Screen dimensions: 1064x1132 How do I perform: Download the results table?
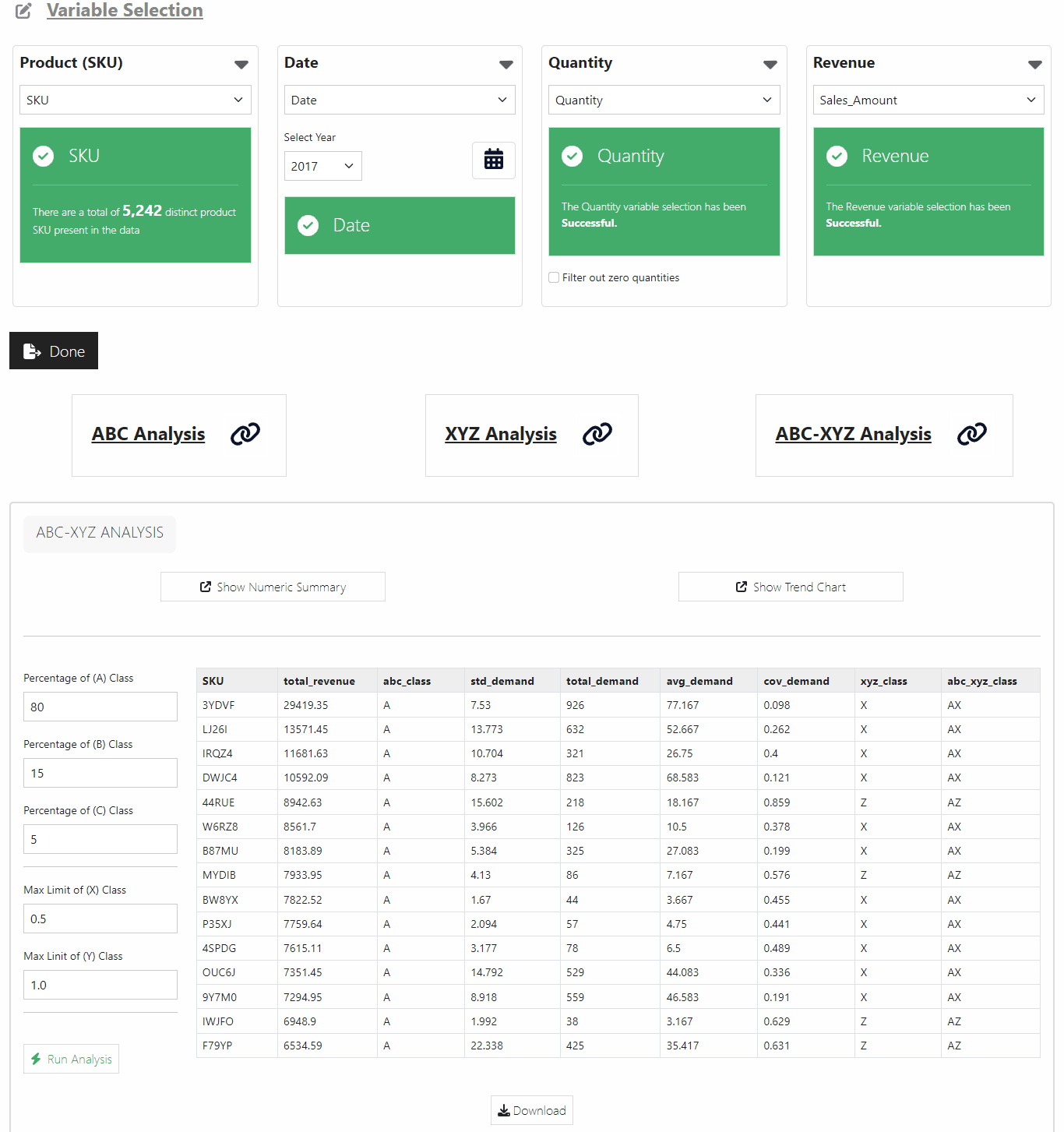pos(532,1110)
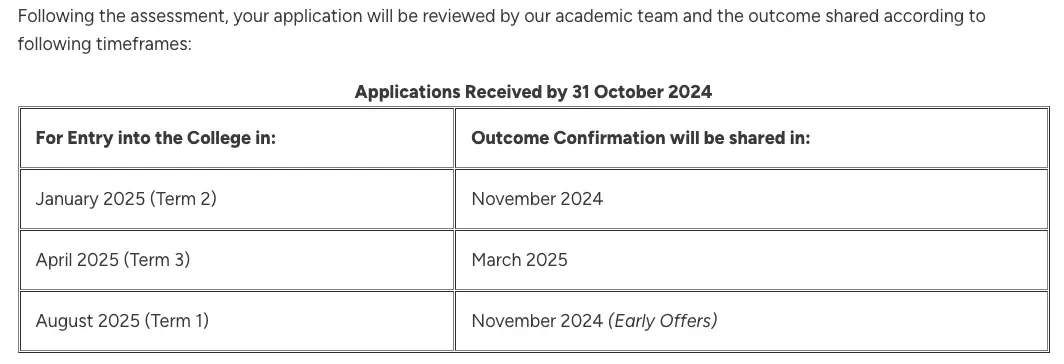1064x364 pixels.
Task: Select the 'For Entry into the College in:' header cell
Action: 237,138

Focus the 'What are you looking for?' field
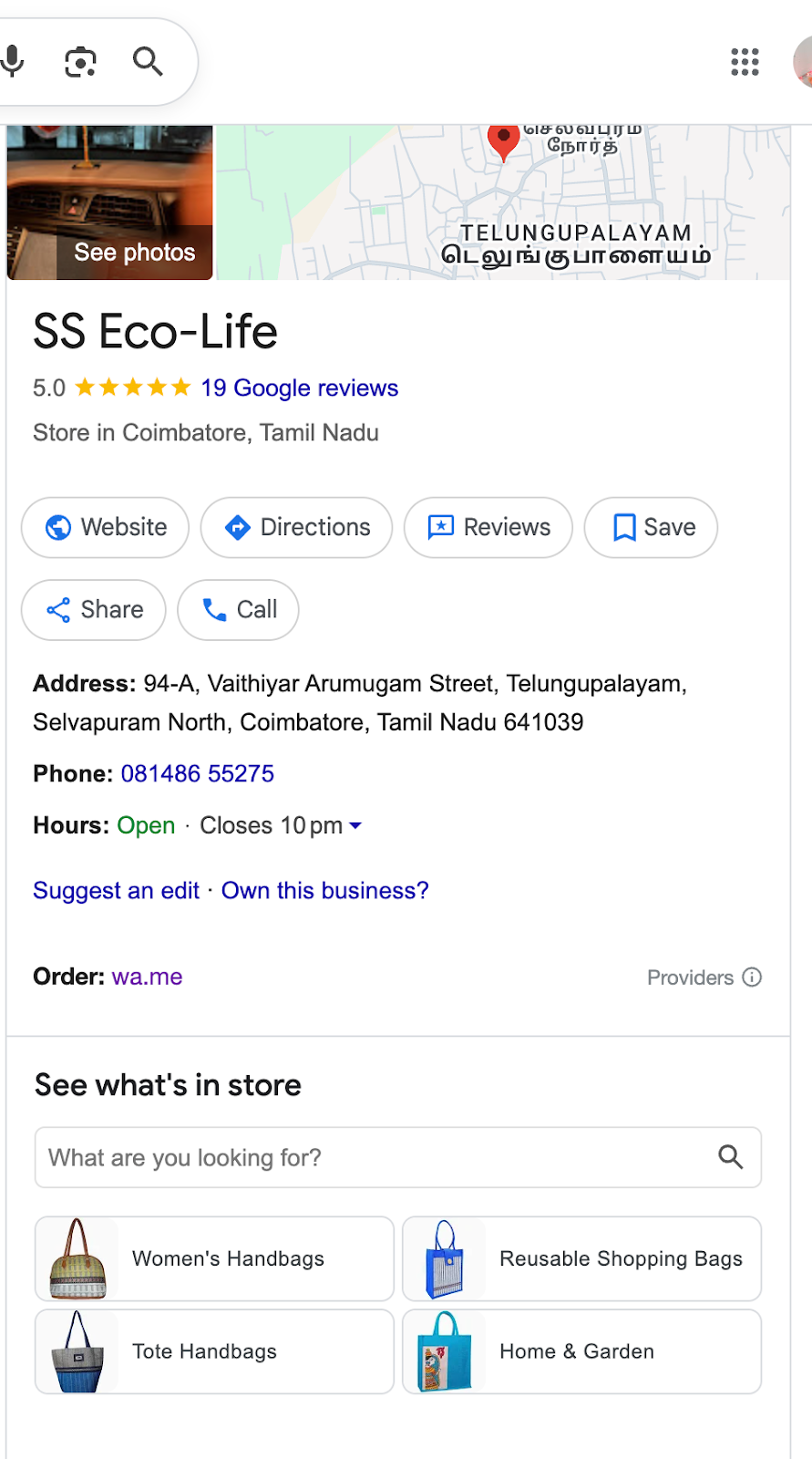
::::
Copy out all of the records above word for word, leaving out the pictures.

**Response to this exercise:**
Screen dimensions: 1064x1132 How do I perform: Download the results table?
pos(532,1110)
1064x364 pixels.
Task: Select the 'For Entry into the College in:' header cell
Action: 237,138

Focus the 'What are you looking for?' field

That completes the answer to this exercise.